William had died unexpectedly after 30 years of marriage. The three children had grown, left home and had families of their own. Lizzie felt lost and alone. There was time for one last change, for one last ‘fresh start’. She moved to a small town, conscious it would be better equipped to support her in her later life. She bought a utilitarian bungalow and filled it with the memories of her life, making it snug and homely. She settled on Meg as the last iteration of herself and set out to make new friends and to meet new people.
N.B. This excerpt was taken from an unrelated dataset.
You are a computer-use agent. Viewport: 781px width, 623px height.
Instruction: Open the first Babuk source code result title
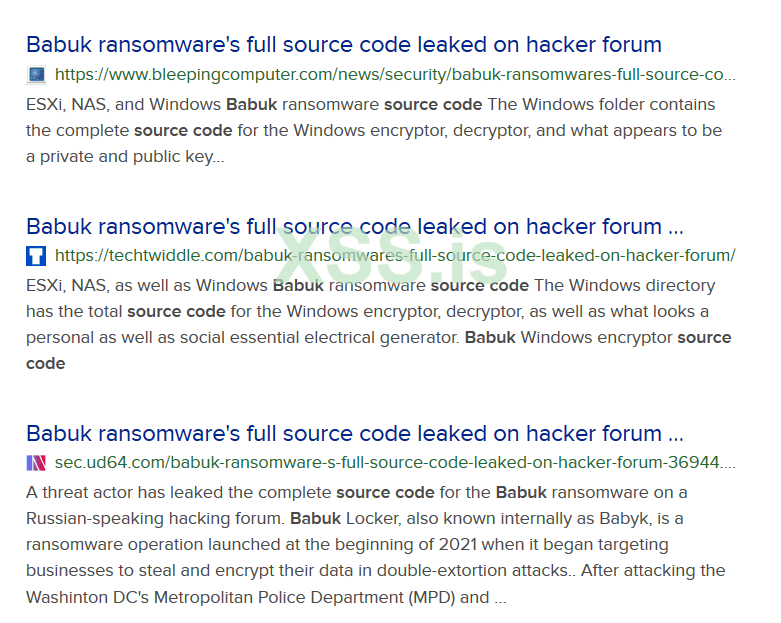pos(343,44)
When she became aware of her own mortality, she reflected on her former selves… Margaret for formal occasions as a child and throughout life and little Quacker within the family, who had grown up loved and cherished, as well as mostly spoiled by her brothers. Molly was her first attempt at independence and had flourished in a caring school environment and a loving home. Molly had learned to love education and that passion had never deserted her. Daisy… little frightened and hurting Daisy, who had remained inside the grown woman as a reminder to be gentle with others, to support and encourage. Libby has provided a transfer from doom and gloom to hope for better things to come. Libby had managed to create methods for dealing with the ups and downs of life. Then Lizzie had benefitted from all these former selves. She had been filled with joy and blessed in the life she had lived. She had been a wife and mother, as well as the working woman; she had enjoyed a bounteous life. Meg was a last attempt at a fresh start. It was a chance to begin again, but without losing the things she had learned from her life.
The clergyman stood and drew the congregation together with a few words.
“Today we have gathered to say goodbye to Margaret Elizabeth Frost. She was a wonderful woman, with an incredible life. One incredible life, many names.”